Another recent study in the New England Journal of Medicine
, which supports the idea that practice makes perfect
, found that surgical skill was not related to years in bariatric surgery practice, but to procedure volume. After reviewing videotapes of operations performed by 20 bariatric surgeons (who remained anonymous), those judged as having the best technical skill performed almost three times the number of laparoscopic gastric bypass procedures annually (53 vs. 157, P
=0.005) and more than two times the number of any bariatric procedure (106 vs. 241, P
=0.02) compared with the bottom-rated surgeons. Surgeons who performed the most procedures also boasted shorter average operating times and fewer postoperative complications.
But the news may not be all bad. Certainly, for some, the current residency guidelines appear to be adequate. For instance, a 2014 study
, which surveyed general surgery chief residents throughout the United States, found that “current graduates of general surgery residencies appear to be confident in their skills,” with less than 10% of the 297 respondents feeling uncomfortable performing a laparoscopic colectomy (7%) or colonoscopy (6%) (J Am Coll Surg
Still, it’s hard to deny the link between a surgeon’s operative skill, the volume of procedures performed and patient outcomes. With the work hour restrictions, surgeons estimate that training surgeons may participate in just two or three operation a week, as opposed to one per day, as was the case a decade ago, and that trainees now lose about a year’s
worth of experience.
And should it be concerning that about twice as many graduating general surgeons are failing their American Board of Surgery Certifying Examination now (about 30%) as opposed to over a decade ago (15%)? Could the work hour restriction policy also help explain why more surgeons are choosing to pursue fellowships after residency? (See here
, for more insights on the concerns over work hour restrictions).
So, the question remains, how can we reconcile the need for surgeons to have adequate exposure and practice throughout their training with the understanding that sleep is also paramount to good results?

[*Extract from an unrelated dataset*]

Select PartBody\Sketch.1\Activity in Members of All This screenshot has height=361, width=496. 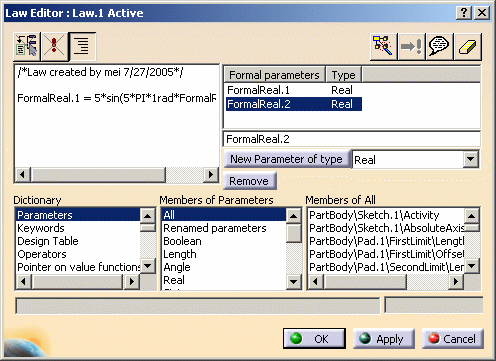tap(374, 215)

Should residency programs be extended one year to make up for the time lost due to restricted work hours? Should we keep work hour restrictions, but make them less restrictive (say cap it at 90 hours per week) or is it better to just do away with them entirely?
Perhaps, we are looking at the training landscape the wrong way, trying to find a single solution that will satisfy everyone. Instead, what if we tailored residency programs to the individual surgeons’ needs over the course of their training, instead of creating blanket restrictions and guidelines that apply to all? Of course, such a plan would be much more difficult to implement and would require careful attention to each trainee, but at least this would help ensure that no person is left behind.
Surgical training is exceptionally demanding and complex, and thus it may require an equally multifaceted approach to training.